CARS will be prohibited outside schools at certain times in order to protect students in polluted areas from vehicle fumes.
Areas with high levels of air pollution, including Leeds, Westminster, Waltham Forest, Wandsworth and Camden, are introducing more “school streets” — roads on which there will be traffic bans for periods of between 45 and 60 minutes in the morning and evening. Parents who break the school streets system could be fined.
A study last month found parents driving their children to and from school caused pollution levels to treble during the periods when schools start and finish. The scientists who conducted the study, from the University of Surrey, also found levels of pollution in classrooms were raised in the same period, leading them to conclude that toxic particles were getting into classrooms.
More than 30 schools in the UK currently operate a school streets system. However, The Times estimated that there are 2,000 schools in the country located within 150 yards of a road with high levels of air pollution.
Six out of 10 parents said they were worried about traffic when lockdown restrictions ease — research has concluded that people living in polluted areas are more likely to die from the Covid-19 virus.
Healthy children are not in the at-risk group for coronavirus but they are particularly vulnerable to the health effects of air pollution as the particles can inhibit the development of their lungs. A group of nine charities, including Asthma UK, the British Lung Foundation and Mums for Lungs, are urging schools to make themselves more pedestrian and cyclist accessible.

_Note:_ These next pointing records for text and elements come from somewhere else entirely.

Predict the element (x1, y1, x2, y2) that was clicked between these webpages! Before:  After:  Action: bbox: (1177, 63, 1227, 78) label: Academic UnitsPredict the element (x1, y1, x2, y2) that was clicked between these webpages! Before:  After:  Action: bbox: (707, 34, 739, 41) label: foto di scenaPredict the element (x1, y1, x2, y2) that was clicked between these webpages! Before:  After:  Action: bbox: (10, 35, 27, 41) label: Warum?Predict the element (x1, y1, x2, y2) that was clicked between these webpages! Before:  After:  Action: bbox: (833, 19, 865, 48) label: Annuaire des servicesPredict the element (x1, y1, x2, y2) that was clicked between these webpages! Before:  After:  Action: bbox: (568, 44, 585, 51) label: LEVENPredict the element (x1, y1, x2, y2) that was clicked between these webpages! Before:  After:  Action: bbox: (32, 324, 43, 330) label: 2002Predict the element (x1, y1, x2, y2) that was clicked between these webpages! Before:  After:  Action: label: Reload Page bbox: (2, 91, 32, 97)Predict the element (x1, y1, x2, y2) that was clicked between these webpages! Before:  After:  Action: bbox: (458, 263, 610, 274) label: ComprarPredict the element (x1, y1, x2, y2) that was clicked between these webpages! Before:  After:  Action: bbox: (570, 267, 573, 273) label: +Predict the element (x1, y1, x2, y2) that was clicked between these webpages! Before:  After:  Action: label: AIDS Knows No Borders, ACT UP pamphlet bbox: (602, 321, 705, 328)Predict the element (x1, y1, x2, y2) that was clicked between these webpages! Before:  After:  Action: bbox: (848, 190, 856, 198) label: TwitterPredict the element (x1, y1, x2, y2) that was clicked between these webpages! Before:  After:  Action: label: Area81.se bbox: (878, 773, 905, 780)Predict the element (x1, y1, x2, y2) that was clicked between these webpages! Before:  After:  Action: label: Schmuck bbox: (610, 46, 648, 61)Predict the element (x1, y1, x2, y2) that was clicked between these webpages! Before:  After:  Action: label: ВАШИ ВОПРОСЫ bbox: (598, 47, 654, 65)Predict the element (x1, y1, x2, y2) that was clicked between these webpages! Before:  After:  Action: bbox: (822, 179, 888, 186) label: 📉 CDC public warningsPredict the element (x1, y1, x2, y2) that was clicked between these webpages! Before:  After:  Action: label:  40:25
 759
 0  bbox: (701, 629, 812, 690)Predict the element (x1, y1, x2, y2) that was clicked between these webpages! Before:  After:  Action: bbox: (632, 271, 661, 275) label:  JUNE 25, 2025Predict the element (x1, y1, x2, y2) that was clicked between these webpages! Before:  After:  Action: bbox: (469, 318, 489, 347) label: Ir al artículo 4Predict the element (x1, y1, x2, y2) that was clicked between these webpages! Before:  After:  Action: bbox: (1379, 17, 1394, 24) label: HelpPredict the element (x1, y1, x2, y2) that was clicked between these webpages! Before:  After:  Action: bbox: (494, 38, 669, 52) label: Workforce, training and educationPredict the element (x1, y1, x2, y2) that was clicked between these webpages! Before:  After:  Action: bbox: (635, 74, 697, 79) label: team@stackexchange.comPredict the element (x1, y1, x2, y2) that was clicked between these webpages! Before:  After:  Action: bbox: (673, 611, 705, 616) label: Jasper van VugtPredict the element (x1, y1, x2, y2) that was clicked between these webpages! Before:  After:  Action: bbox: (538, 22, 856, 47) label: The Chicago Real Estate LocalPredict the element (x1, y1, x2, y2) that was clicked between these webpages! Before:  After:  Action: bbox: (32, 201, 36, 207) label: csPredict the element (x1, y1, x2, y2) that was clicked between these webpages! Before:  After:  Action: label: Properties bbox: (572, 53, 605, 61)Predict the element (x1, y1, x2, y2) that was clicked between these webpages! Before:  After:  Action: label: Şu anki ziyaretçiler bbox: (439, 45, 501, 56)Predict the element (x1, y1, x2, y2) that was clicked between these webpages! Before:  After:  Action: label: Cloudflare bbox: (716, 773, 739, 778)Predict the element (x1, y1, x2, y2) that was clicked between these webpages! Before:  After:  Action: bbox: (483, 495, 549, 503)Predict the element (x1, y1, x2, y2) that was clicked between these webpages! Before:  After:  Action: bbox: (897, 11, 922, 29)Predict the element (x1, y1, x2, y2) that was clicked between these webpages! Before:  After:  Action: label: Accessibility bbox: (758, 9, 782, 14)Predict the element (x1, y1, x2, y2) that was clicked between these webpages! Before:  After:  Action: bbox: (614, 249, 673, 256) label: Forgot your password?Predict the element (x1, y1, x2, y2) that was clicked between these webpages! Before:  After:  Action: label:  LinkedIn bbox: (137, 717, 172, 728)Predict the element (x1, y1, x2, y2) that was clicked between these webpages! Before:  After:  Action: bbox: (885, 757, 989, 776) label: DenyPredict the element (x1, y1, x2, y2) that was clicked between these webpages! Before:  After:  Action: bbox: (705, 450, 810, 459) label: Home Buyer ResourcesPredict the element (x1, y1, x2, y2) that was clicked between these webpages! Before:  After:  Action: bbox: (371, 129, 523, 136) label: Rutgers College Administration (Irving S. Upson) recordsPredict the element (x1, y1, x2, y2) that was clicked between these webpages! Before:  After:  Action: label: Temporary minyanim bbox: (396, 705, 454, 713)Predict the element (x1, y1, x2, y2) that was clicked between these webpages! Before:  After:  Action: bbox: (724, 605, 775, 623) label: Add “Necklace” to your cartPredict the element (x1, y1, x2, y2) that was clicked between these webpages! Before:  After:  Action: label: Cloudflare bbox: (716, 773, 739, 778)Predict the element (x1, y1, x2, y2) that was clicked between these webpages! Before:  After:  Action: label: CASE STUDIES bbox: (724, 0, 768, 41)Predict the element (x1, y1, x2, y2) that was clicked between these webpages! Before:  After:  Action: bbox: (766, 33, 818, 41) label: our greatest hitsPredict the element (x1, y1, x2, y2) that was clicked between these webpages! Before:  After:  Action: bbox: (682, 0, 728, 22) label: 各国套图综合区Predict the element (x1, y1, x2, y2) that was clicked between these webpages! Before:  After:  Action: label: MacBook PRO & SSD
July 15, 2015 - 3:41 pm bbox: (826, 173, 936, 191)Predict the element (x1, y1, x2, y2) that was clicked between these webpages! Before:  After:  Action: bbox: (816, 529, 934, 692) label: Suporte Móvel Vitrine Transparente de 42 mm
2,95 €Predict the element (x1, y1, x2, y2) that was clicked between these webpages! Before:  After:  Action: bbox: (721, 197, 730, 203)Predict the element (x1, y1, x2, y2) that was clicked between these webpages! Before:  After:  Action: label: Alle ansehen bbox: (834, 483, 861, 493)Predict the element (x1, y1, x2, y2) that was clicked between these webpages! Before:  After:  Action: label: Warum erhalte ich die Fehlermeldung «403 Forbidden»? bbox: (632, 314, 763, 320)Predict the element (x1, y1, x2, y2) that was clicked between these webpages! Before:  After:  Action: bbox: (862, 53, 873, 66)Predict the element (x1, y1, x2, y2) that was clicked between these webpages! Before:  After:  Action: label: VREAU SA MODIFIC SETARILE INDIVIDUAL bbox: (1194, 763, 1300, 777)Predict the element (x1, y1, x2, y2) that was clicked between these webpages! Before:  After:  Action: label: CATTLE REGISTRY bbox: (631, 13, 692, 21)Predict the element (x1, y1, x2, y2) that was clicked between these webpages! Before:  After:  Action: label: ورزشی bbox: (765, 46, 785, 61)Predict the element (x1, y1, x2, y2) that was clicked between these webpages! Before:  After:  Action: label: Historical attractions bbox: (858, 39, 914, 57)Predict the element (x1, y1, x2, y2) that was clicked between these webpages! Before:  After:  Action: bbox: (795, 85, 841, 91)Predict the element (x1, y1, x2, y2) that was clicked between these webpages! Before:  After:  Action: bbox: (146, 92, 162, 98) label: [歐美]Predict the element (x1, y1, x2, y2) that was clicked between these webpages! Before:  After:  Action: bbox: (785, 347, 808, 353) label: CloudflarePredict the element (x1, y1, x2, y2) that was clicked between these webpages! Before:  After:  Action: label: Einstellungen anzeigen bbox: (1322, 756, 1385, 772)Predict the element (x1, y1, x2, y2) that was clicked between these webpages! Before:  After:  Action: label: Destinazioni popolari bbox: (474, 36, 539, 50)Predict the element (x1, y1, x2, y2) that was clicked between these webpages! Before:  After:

A spokesperson for the British Lung Foundation told the paper: “As children start to go back to school, it’s more important than ever that we protect their lungs through initiatives like school streets.”
The announcement comes as schools reopen for the first time since the coronavirus pandemic forced their closure in March. However, surveys have found that half of parents will keep their children at home. Many children in Reception, Year 1 and Year 6 could return to class today, subject to school guidelines, which affects around a million students.
The staggered return to school has drawn criticism from scientists and teaching unions. Some local councils — mostly in the north of England, according to The Mirror — have advised schools to remain closed.
Schools that have opened are doing so with clearly marked outside zones and are encouraging parents to leave promptly after dropping their children off. Pictures from one academy in London show a teacher in a face shield taking children’s temperatures as they entered the school.
Secondary schools have not yet reopened but the government hopes that students who are due to take exams next year will be able to get some time with their teachers before the end of the school term.